Que diriez-vous des jours qui vont venir à Fukushima ?
Je dirais que je suis raisonnablement, prudemment optimiste.
La France compte 58 réacteurs en exploitation. Que répondez-vous aux écologistes, qui exigent de sortir du nucléaire ?
On ne fait pas du nucléaire par plaisir, mais pas nécessité. Et les raisons qui ont amené au développement du nucléaire en France et dans le monde n'ont pas été modifiées depuis Fukushima.
L'une des principales est la dépendance en matière de fourniture énergétique. En 2003, la facture en pétrole de la France était de 23 milliards d'euros, ce qui veut dire que chaque Français travaillait 19 jours pour que notre pays puisse payer son pétrole. En 2008, lorsque le baril est monté jusqu'à 147 dollars le baril, la facture est montée à 52 milliards d'euros : chaque Français a dû travailler 58 jours pour l'acquitter, c'est-à-dire 25 % de son temps de travail !
Le prix en est donc insupportable, de même que pour le risque climatique, alors que ces ressources fossiles sont limitées dans le temps. Et dans les 20 ou 30 prochaines années, bien d'autres pays seront confrontés à ce choix.
N'y aurait-il donc aucune ouverture possible vers les énergies dites renouvelables ?
Nos sociétés ont besoin d'un moyen de production massif d'électricité pour permettre le développement des énergies renouvelables. Le CEA investit une part de plus en plus importante de son budget dans la recherche et développement de ces autres énergies. Le gros problème est leur intermittence, par comparaison avec la permanence de la production nucléaire.
Le solaire ne fournit de l'électricité que durant 20 % de son temps et l'éolien 25 %. A cet égard, examinons l'exemple allemand. L'Allemagne dispose de 30 000 éoliennes, dont beaucoup offshore (au large des côtes, NDLR). Si l'on coupait les centrales nucléaires et autres (fioul, charbon), en cas de black-out comme il est advenu parfois aux Etats-Unis, il faudrait 3 semaines pour les reconnecter aux réseaux ! (1)
Et que faire pendant ce temps ? L'espoir réside tout de même dans une rupture technologique majeure, qui permettrait de résoudre le problème immense du stockage de l'électricité.
Est-ce à dire que l'avenir ne peut être pavé que de réacteurs nucléaires, avec la Génération III en construction (EPR) et la Génération IV après le milieu de ce siècle (sodium, très haute température, sels fondus, gaz...) ?
Quand la population humaine se montait à un milliard d'habitant – il n'y a pas si longtemps, c'était en 1850 –, la biomasse (bois, charbon) et la production alimentaire locales suffisaient amplement à assurer tous les besoins.

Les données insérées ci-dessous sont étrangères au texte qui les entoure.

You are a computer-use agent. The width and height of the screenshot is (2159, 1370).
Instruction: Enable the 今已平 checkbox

Avec 7 milliards d'êtres humains et bientôt 9 milliards dans peu de décennies, la solution ne se conçoit que dans des moyens de production massifs, que ce soit en énergie, en alimentation, en industrie.

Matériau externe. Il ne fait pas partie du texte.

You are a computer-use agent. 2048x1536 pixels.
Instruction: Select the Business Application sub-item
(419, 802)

Pourtant, selon les écologistes, le nucléaire est frappé au sceau du risque maximal ?
Il n'existe pas de technologie sans risque zéro. Le risque minimal, donc la sûreté, provient de la conception, ainsi que de la formation des hommes qui assument ces responsabilités. Pour revenir à Fukushima, il faut disposer d'organisations robustes, avec des décideurs très bien formés et des moyens prépositionnés. Nous travaillons justement sur le prépositionnement, bien en dehors des enceintes nucléaires, de moyens (eau, électricité par générateurs) qui nous permettront de réagir aux urgences, qu'elles soient naturelles ou artificielles. De plus, il faut former encore mieux les ingénieurs et techniciens, un peu comme dans les programmes d'entraînement intensifs sportifs.
Disposons-nous en France de cette sûreté ?
Chaque année, une dizaine d'exercices (terrorisme, accidents naturels ou artificiels), aux scénarios inconnus des acteurs, sont diligentés en France, sans compter deux milliers de contrôles exercés par l'Autorité de sûreté nucléaire. La sûreté est le pilier fondamental de l'activité nucléaire, c'est un impératif absolu. Nous ne faisons pas du nucléaire par plaisir, mais par nécessité.